I was hoping to see some of the hardware from my computer career: IBM System 3/10, Honeywell Level 62, Wang VS300. Maybe some of the 96 column keypunch machine. Those long persistence displays at the end of the video make me think of ARTS III air traffic control workstations.
I spent hours tearing apart old computer junk. Who knew it would be worth anything or of any interest in the future? My dad had pieces of an old RCA mainframe and a couple of Harris System tape drives among other salvage. Lots of terminals and a couple drum disk readers and hard drives the size of a small refrigerator. I never had the smarts to make much use of any of it, it was pre-internet days. I blew out my XT PC trying to plug in some old CPM disk drives. Good times.

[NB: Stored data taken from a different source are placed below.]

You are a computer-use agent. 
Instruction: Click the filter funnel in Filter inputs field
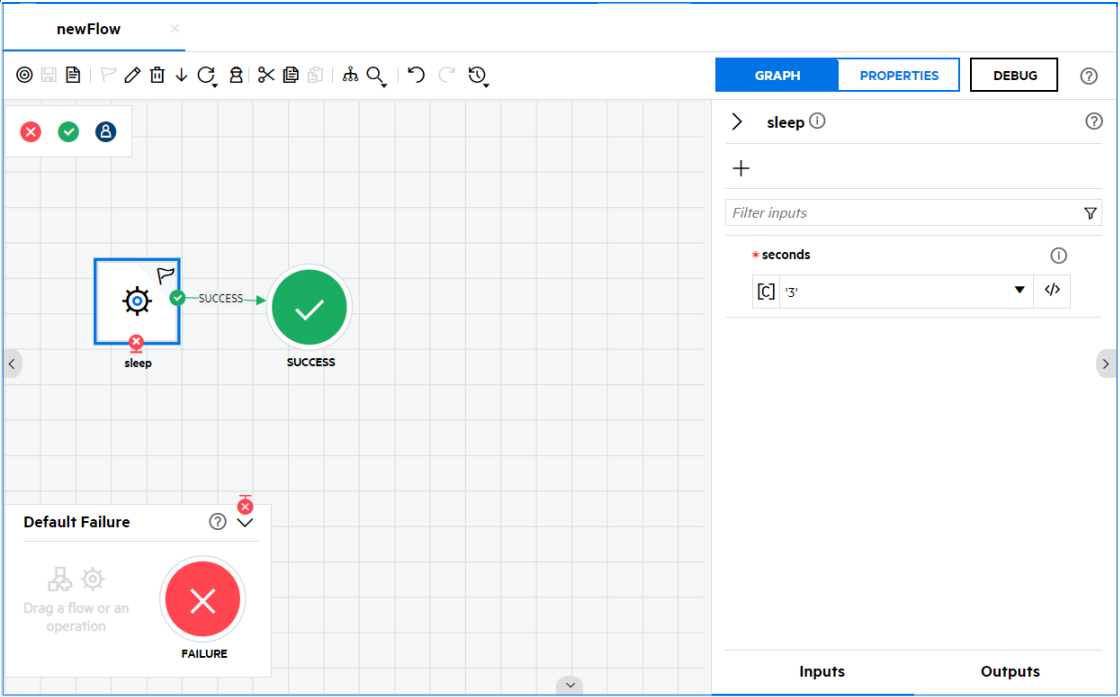point(1089,213)
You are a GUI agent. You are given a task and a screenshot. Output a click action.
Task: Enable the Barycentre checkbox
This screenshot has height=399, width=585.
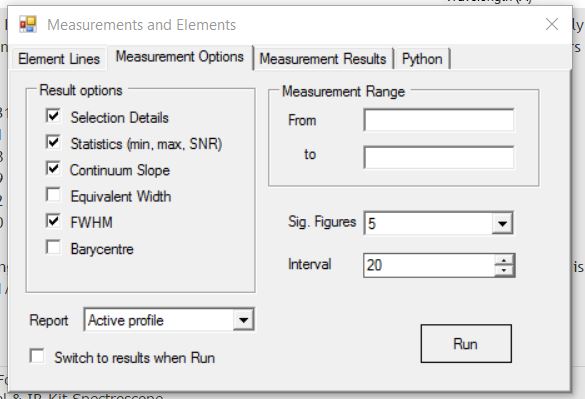coord(53,247)
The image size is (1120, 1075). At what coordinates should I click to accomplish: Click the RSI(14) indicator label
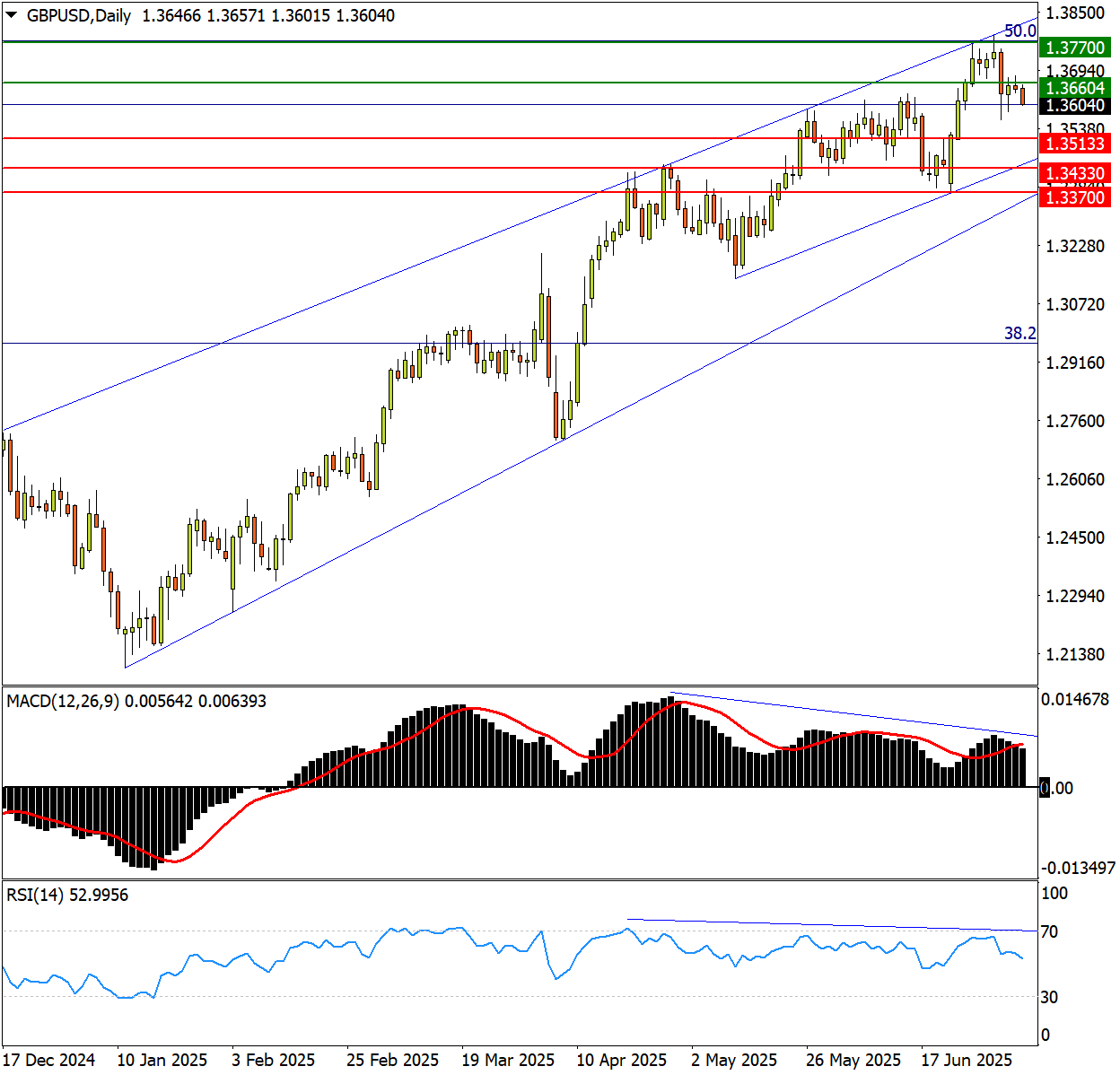tap(35, 895)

I'm subscribed to a German electronic musician called Hainbach.... and he's always "threatening" us with a video of electronic music from one of those analogue computers..... but I'm still waiting! Would love to get my hands on one of those!
NEAT! I love the doggie. I didn't know that there were PDP-8 machines from the blue-switches era. I am fascinated with anything that has "UYK" in the name, but I don't have any experience with that stuff yet. I hope that I can get my Nova 3's hard drive working one of these days.
The PDP-8/E could be had in a variety of front panel color schemes. No big deal, just molded different color plastic, nearly to order [if you wanted say 100 of them]. Also have to get custom silk-screened panels in the same color scheme. Some became "stuck" because they changed the rotary switch mechanism on the hardware card front panel behind, and the switch had different detent angles and it would look wrong to mix and match, etc.
Looking at this stuff, you wonder if many of these computers will truly operate again. I'm so glad with have emulators like Hercules. I'm getting back into the IBM mainframe and I have resumed my studies by running IBM MVS 3.8 on Hercules. Running an actual IBM mainframe from the mid 1980's is basically impossible now.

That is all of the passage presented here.